Post-operative pain, a unique and common form of acute pain, could induce the rest pain and incident pain (a mechanically evoked pain) . Growing evidence demonstrated that non-NMDA receptors were linked to the pain hypersensitivity induced by surgical incision whereas NMDA receptors were believed to play critical roles in other types of pathological pain [11–13]. These reports indicate that there may be distinct neurochemical changes in the spinal cord between incision-induced pain and other types of pathological pain. It is still poorly understood the pathogenic role of BDNF in the DRG and spinal cord in the incision-evoke pain hypersensitivity. In this regard, a previous post-operative study showed that another neurotrophic factor, NGF contributed to the incision-evoked guarding pain behavior . Given that the increased NGF in response to peripheral inflammation could induce the upregulation of BDNF in the DRG and spinal cord, which subsequently phosphorylated the downstream signals including NMDA receptor subunit NR1, tropomyosine receptor kinase B (TrkB) and extracellular regulating kinase (ERK) [15, 16], it is possible that BDNF is also associated with the incision-evoked pain hypersensitivity. Supporting this hypothesis, our recent study showed that surgical incision also activated glial cells and upregulated interleukin-1 beta (IL-1β), a proinflammatory cytokine regulated by ERK . Thus, it is rational to postulate that BDNF is associated with the incision-evoked pain hypersensitivity. The present study is thus aimed to investigate the role of BDNF in the pain hypersensitivity induced by incision.
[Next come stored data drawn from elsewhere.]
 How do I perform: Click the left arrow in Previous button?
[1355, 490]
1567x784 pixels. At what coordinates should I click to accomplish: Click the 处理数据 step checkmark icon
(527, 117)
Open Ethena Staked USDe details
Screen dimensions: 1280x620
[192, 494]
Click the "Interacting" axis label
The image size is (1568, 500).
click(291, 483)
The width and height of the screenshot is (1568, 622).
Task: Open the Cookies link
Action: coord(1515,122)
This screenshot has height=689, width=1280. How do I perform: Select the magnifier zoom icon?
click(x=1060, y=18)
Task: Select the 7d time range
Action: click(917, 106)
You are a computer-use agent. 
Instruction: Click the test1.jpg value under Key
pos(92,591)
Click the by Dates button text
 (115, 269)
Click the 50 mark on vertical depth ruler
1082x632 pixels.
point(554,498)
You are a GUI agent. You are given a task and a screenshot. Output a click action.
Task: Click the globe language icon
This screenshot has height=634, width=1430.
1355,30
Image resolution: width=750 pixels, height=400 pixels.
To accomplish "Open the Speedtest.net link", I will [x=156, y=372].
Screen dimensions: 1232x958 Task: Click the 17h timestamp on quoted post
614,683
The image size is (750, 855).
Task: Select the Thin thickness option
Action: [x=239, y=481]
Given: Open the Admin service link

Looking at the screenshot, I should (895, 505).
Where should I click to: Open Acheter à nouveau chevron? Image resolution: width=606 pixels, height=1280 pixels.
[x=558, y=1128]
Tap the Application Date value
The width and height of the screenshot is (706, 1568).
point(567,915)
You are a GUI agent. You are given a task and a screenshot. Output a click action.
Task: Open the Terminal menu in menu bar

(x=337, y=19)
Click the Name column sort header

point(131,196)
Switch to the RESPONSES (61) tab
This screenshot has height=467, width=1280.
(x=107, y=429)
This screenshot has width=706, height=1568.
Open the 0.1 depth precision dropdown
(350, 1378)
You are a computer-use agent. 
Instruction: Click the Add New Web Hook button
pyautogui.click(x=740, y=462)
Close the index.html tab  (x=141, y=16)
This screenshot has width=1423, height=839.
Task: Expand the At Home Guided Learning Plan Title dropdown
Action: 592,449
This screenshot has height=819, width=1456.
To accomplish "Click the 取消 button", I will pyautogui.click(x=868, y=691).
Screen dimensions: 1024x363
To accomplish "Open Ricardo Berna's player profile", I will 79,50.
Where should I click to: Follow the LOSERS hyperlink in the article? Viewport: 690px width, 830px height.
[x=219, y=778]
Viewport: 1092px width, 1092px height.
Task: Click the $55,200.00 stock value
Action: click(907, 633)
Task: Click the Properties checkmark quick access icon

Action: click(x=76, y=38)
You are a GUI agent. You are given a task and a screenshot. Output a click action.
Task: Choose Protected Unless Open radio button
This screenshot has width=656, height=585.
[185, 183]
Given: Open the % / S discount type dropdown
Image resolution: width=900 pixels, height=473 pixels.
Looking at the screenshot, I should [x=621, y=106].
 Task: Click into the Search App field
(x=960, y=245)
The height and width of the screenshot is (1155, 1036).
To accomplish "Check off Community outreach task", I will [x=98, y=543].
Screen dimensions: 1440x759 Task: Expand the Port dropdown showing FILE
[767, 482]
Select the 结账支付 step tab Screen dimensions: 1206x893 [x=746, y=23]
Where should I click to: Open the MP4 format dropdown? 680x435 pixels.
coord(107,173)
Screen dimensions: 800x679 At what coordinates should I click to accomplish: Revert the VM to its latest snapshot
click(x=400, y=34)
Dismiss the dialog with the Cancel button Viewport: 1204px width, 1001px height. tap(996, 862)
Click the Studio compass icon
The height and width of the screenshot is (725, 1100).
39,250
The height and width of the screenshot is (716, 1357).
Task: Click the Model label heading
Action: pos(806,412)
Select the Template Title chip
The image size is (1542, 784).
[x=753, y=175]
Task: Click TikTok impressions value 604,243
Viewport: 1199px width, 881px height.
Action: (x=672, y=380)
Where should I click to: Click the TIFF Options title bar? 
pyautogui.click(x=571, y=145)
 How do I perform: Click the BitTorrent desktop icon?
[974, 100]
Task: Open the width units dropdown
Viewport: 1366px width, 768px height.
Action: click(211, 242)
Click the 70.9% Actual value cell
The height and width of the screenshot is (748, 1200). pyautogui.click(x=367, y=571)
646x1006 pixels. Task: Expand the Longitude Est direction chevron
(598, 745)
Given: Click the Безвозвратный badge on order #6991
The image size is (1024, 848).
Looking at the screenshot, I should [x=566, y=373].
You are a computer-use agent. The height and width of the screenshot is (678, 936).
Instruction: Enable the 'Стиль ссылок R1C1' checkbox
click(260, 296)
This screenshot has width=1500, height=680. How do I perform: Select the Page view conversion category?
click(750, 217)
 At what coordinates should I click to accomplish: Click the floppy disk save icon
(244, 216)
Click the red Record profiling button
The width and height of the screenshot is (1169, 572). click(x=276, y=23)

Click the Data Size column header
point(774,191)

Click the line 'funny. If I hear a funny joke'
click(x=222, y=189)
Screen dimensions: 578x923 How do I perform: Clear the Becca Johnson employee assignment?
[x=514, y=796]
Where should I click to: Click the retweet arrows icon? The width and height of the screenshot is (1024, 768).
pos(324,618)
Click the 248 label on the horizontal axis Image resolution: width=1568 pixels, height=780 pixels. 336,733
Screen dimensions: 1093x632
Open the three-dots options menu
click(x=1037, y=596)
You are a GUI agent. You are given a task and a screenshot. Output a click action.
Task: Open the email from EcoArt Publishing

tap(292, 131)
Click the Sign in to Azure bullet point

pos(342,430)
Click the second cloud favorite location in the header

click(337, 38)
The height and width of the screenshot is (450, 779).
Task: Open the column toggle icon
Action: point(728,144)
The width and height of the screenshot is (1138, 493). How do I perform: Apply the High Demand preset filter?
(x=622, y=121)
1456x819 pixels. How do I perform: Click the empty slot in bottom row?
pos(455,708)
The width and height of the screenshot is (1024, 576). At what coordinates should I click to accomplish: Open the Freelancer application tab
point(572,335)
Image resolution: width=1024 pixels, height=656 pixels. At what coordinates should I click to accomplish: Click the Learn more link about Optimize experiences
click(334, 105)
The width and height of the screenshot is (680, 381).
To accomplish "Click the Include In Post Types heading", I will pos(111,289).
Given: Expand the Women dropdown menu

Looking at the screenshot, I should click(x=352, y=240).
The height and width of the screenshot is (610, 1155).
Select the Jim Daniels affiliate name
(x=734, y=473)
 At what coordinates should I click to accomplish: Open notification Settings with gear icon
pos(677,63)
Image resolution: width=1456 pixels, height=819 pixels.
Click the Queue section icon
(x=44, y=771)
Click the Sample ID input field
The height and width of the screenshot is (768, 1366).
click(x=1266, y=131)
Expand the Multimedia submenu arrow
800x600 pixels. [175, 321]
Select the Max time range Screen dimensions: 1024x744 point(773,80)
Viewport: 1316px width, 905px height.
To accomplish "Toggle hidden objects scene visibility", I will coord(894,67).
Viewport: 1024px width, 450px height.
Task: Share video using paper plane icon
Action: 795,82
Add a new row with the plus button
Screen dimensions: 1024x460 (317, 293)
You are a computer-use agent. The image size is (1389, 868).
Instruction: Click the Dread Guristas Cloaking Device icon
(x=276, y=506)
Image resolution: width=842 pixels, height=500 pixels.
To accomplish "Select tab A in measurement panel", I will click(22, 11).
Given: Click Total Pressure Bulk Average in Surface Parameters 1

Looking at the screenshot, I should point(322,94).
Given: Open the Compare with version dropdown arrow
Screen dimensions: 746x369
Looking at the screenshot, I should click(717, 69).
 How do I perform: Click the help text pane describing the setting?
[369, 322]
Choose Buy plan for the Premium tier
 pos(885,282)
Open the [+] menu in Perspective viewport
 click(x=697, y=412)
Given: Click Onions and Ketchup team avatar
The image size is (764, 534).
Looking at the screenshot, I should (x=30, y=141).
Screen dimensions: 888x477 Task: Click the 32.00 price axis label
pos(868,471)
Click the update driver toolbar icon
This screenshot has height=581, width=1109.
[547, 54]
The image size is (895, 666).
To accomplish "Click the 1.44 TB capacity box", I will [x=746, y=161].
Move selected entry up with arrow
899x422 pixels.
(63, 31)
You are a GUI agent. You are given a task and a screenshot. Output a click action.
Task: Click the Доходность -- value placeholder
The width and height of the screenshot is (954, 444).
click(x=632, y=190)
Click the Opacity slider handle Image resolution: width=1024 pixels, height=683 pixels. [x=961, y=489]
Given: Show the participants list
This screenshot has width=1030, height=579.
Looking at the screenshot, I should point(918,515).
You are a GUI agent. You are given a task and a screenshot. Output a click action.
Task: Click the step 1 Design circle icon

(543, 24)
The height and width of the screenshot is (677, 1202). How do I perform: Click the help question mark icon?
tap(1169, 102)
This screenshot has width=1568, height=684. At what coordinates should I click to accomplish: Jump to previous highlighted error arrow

Segmental upregulation of BDNF in the spinal cord after hind-paw incision
At 1 hour after hind-paw surgical incision, the expression of BDNF was increased dramatically in the ipsilateral dorsal horn of the lumbar spinal cord as compared with that in the contralateral side (p < 0.05, Figure 1A and Table 1). Increased BDNF level reached the peak level at 6 hours after incision when the BDNF protein level was about the 2.5 folds of that in contralateral side (p < 0.05, Figure 1B and Table 1). The elevated BDNF-IR positive staining, which appeared to be the axon fibers and neurons, were found in the superficial dorsal horn (lamina I and II). In the deep dorsal horn (lamina III and IV), considerable increased intensity of BDNF-IR was also observed in the neurons (Table 1). Mild upregulation of BDNF was observed at 1 day following surgery (p < 0.05, Figure 1C, Table 1). At 3 days after incision, the expression of BDNF (Figure 1D) was comparable with the sham-operated rats (Figure 1E) (Table 1).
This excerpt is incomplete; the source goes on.